[Stored items]
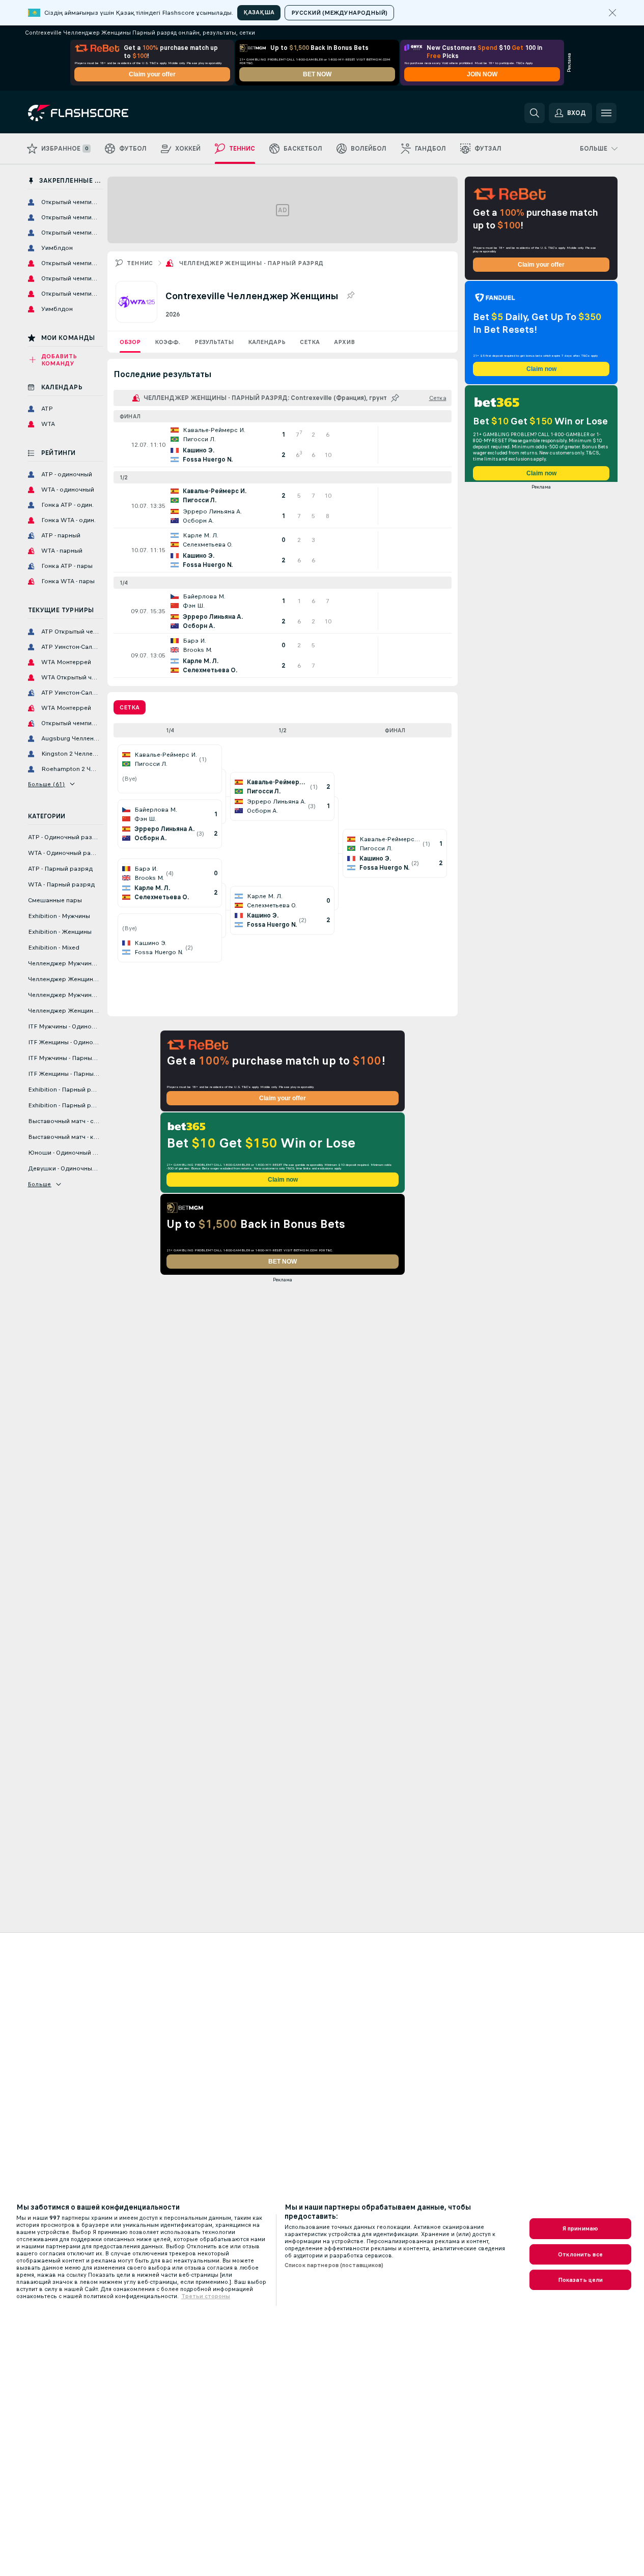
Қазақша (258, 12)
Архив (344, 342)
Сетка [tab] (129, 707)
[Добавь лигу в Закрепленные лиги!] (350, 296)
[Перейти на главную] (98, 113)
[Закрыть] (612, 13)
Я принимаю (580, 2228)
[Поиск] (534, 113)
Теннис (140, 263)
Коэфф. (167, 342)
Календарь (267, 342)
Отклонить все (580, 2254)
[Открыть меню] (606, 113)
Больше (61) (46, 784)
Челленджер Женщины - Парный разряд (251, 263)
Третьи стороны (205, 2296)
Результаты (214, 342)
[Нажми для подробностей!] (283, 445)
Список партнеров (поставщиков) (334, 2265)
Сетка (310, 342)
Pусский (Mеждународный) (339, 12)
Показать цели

THE PROBLEM :: Your answer should be the lines above, from the line containing "[Закрыть] (612, 13)" up to and including the line containing "Список партнеров (поставщиков) (334, 2265)", reproduced exactly and with nothing else.

EXPECTED ANSWER ::
[Закрыть] (612, 13)
Я принимаю (580, 2228)
[Поиск] (534, 113)
Теннис (140, 263)
Коэфф. (167, 342)
Календарь (267, 342)
Отклонить все (580, 2254)
[Открыть меню] (606, 113)
Больше (61) (46, 784)
Челленджер Женщины - Парный разряд (251, 263)
Третьи стороны (205, 2296)
Результаты (214, 342)
[Нажми для подробностей!] (283, 445)
Список партнеров (поставщиков) (334, 2265)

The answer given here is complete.